2 (e) to 2 (h) correspond to FIG. 1 respectively.
FIG. 3D is a cross-sectional view of the wiring structure in each step of the wiring forming method according to the first embodiment, following FIG.

FIGS. 3 (i) to 3 (k) correspond to FIGS.
FIG. 6 is a cross-sectional view of a wiring structure in each step of the wiring forming method according to the first embodiment, following FIG.

FIG. 4 is a plan view of a wiring explaining an effect of the present embodiment.

FIGS. 5 (a) to 5 (c) correspond to FIGS.
FIG. 7G is a cross-sectional view of the wiring structure in each step of the wiring forming method according to the second embodiment, following FIG.

FIGS. 6 (d) to 6 (f) correspond to FIGS.
FIG. 7C is a cross-sectional view of the wiring structure in each step of the wiring forming method according to the second embodiment, following FIG.

FIGS. 7A to 7D are cross-sectional views of a wiring structure in each step of a conventional wiring forming method.

8 (e) to 8 (h) correspond to FIG. 7 respectively.
FIG. 4D is a cross-sectional view of the wiring structure in each step of the conventional wiring forming method, following FIG.

FIG. 9 is a plan view of a wiring explaining a problem of a conventional wiring forming method.

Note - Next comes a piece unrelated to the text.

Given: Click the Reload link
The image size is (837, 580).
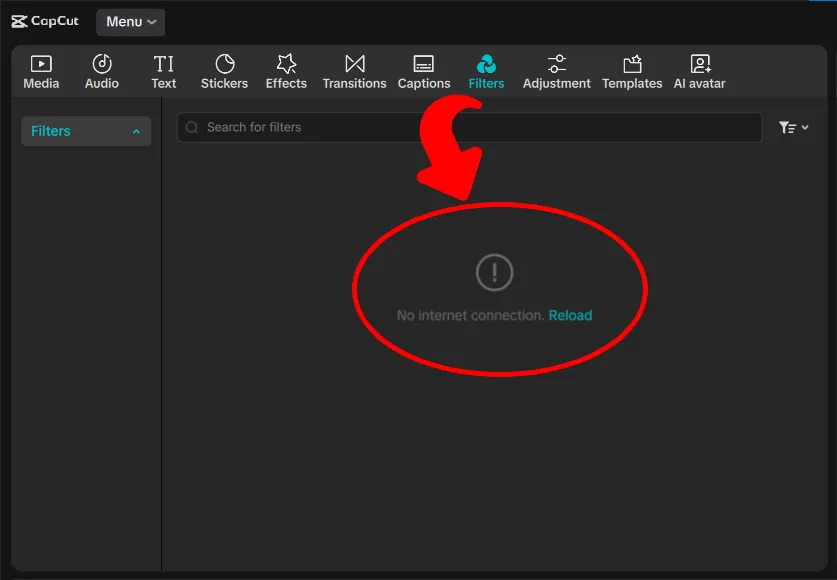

FIGS. 10A and 10B are cross-sectional views of a wiring structure for explaining another problem of a conventional wiring forming method.

[Explanation of symbols]

12 ... substrate, 14 ... Al alloy layer, 16 ... antireflection film, 18 ... interlayer insulating film, 20 ... resist film, 22 ...
... contact holes, 24 ... adhesion layers, 26 ... blanket tungsten films, 28 ... tungsten plugs, 30 ... Al alloy layers, 32 ... antireflection films, 40 ...
... Substrate, 42 ... First barrier metal layer, 44 ... 1A
l alloy layers 44, 46 ... second barrier metal layers, 48 ...
Plug forming layer, 50 antireflection film, 52 first wiring layer, 54 TEOS film, 55 remaining part, 56 resist film, 57 wiring, 58 another resist film, 59
... Plug, 60 P-TEOS film, 62 interlayer insulating film, 64 barrier metal layer, 66 second Al alloy layer, 68 antireflection film, 70 second wiring layer, 80 …
... barrier metal layer, 82 ... resist film, 84 ... P-
TEOS film, 86 ... interlayer insulating film.

Claims (5)

[Claims] A wiring layer forming step of forming a wiring layer on a substrate; a plug forming layer forming step of forming a plug forming layer for forming a plug connected to the wiring on the wiring layer; A wiring patterning step of patterning the plug formation layer and the wiring layer according to a predetermined wiring pattern to form a wiring having the plug formation layer thereon; and patterning the plug formation layer on the wiring according to the predetermined plug pattern to conduct with the wiring. Forming a plug on a wiring. A method for forming a wiring of a semiconductor device, comprising: 2. The semiconductor device according to claim 1, further comprising a step of forming a barrier metal layer on the wiring layer after the step of forming the wiring layer before the step of forming the plug formation layer. Wiring formation method. 3. An inter-layer insulating film forming step of forming an inter-layer insulating film on the substrate and embedding wirings and plugs in the inter-layer insulating film following the plug forming step, and polishing and flattening the inter-layer insulating film. 2. The method according to claim 1, further comprising: exposing a top portion of the plug from the interlayer insulating film while forming, and forming another wiring layer connected to the plug top portion on the plug and the interlayer insulating film. A method for forming a wiring of a semiconductor device. 4. A step of forming a barrier metal layer over the entire surface of the substrate before the step of forming an interlayer insulating film following the step of forming the plug, and the step of forming a barrier metal layer between the wirings on the substrate. 4. The method according to claim 3, further comprising the step of removing by etching. 5. A wiring structure of a semiconductor device, wherein a wiring and a contact plug disposed on the wiring are integrally formed by etching a laminated film of a wiring layer and a plug forming layer. A wiring structure of a semiconductor device, characterized in that the wiring structure is an etched body.